Who knows? The only certainty is that this level of ‘protection’ is usually associated with ‘witness protection programmes’ in criminal cases involving Mafia informants. By offering the same reassurances to a woman in those circumstances, PBS only graphically underscored the fact that Maltese women do indeed have reason to fear for their safety. And what better way to ‘protect’ them from social reprisals.... than by entirely dehumanising them on live TV, so that they look and sound like monstrous deformities or aberrations?
That, to me, is truly shocking. How on earth did we even get to the stage where people are so frightened to talk about this daily reality, that a woman – who is supposed to enjoy ‘freedom of speech’, guaranteed to her by the ‘European Convention of Human Rights’ – has to be ‘disguised’ for her own protection?
It would be upsetting enough if it were a one-off, isolated case. But it isn’t. Watching that clip reminded me of an episode of Xarabank, around 2005/6 – when we were discussing ‘entrenching the abortion ban into the Constitution’, remember? – in which the exact same technique was used, for the exact same reason.
That was 10, going on 15 years ago. And evidently, we haven’t even progressed an inch since then. We still live in a culture of fear. Women who’ve had abortions have good reason to fear for their own lives/safety (leaving aside the fear of criminal prosecution and possible imprisonment, naturally). People of any gender have good reason to fear simply expressing an opinion on the same topic – unless, of course, it’s the socially accepted opinion, in which case they’ll shout it incessantly from the rooftops. And most worrying of all, Maltese gynaecologists still fear going public with serious concerns about their own profession: even when, off the record, they will admit that the situation is ‘horrendous’.

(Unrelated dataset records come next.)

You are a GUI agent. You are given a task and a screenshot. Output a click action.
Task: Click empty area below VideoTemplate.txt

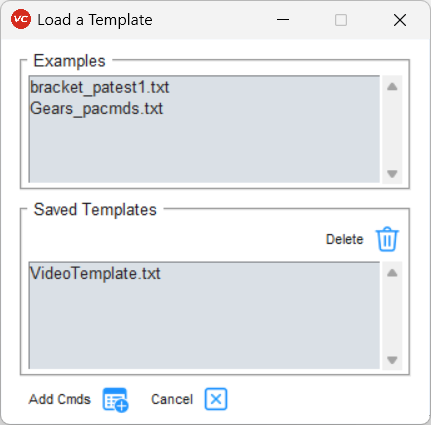click(204, 326)
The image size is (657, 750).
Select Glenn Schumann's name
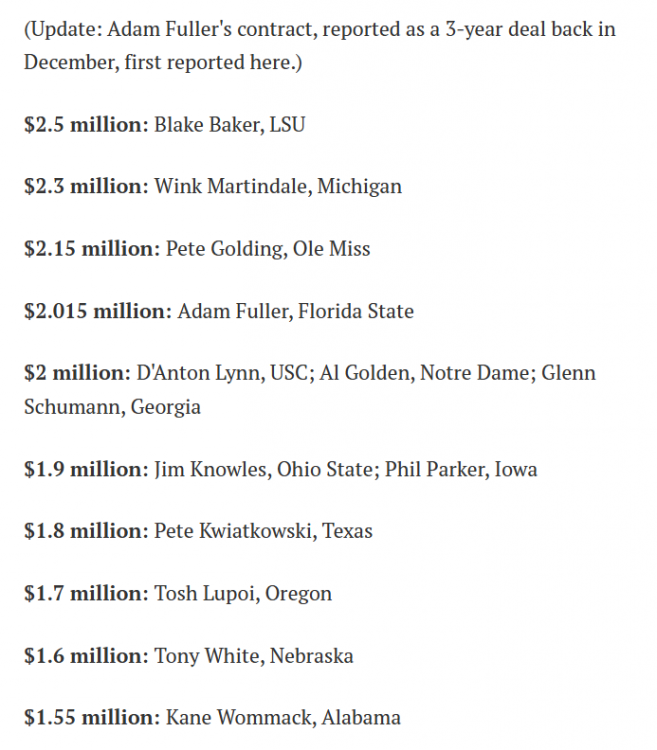[x=566, y=373]
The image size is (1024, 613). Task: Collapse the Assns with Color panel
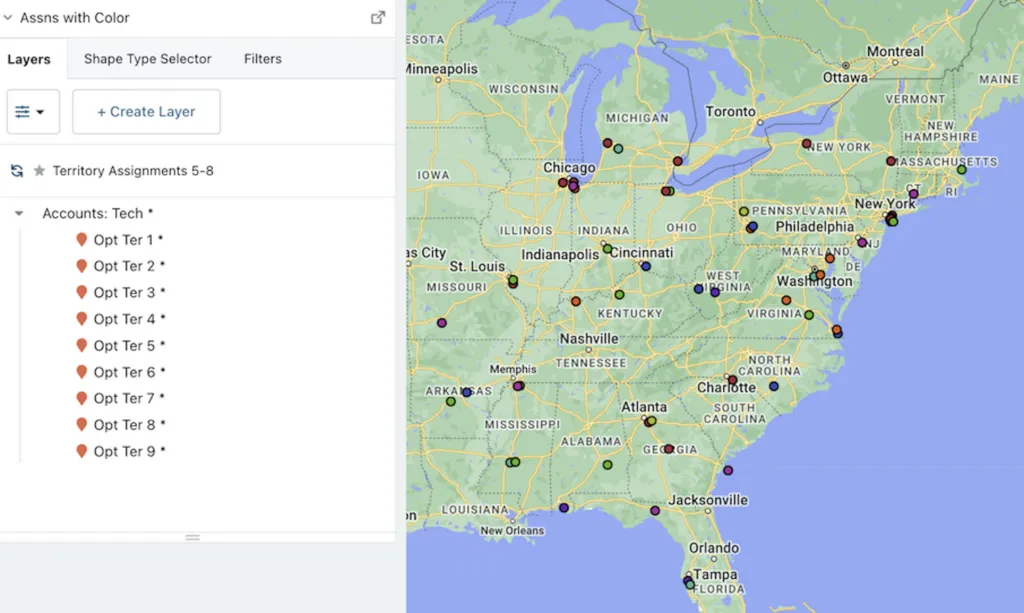(x=8, y=17)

And who can blame them? Their fear is entirely justified. I’ll admit that my initial reaction, upon reading Tia’s article, was to dismiss them all as spineless cowards. But that view fails to take in the extent of the actual possible repercussions. They might have their practitioner’s licence revoked. They might lose their job. They might lose patients, friends, and – in a nutshell – social acceptability.

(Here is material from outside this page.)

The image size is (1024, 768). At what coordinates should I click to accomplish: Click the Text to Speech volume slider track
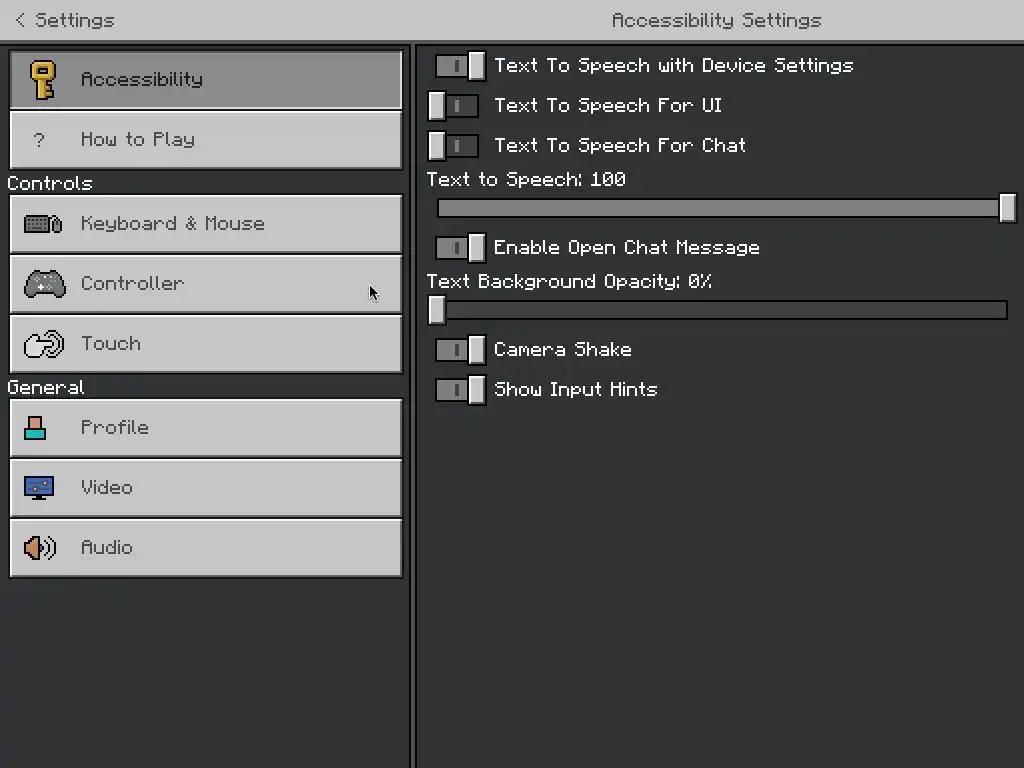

These are high prices to pay, for simply airing one’s private misgivings about serious medical issues, of the kind described above. But of course, it pales to insignificance compared to the price that has to be paid by women actually caught up in those circumstances. To those women, the only thing we ever seem capable of saying as a nation is: ‘Be afraid. Be very afraid.’
And if anyone tries saying anything slightly different – like: how about we amend that primitive law, so that it reflects the professional concerns of the people involved in the sector? – well, they’d better be ready to hide their faces and muffle their voices... and maybe change their appearance through plastic surgery, while they’re at it... because there’ll be Hell to pay.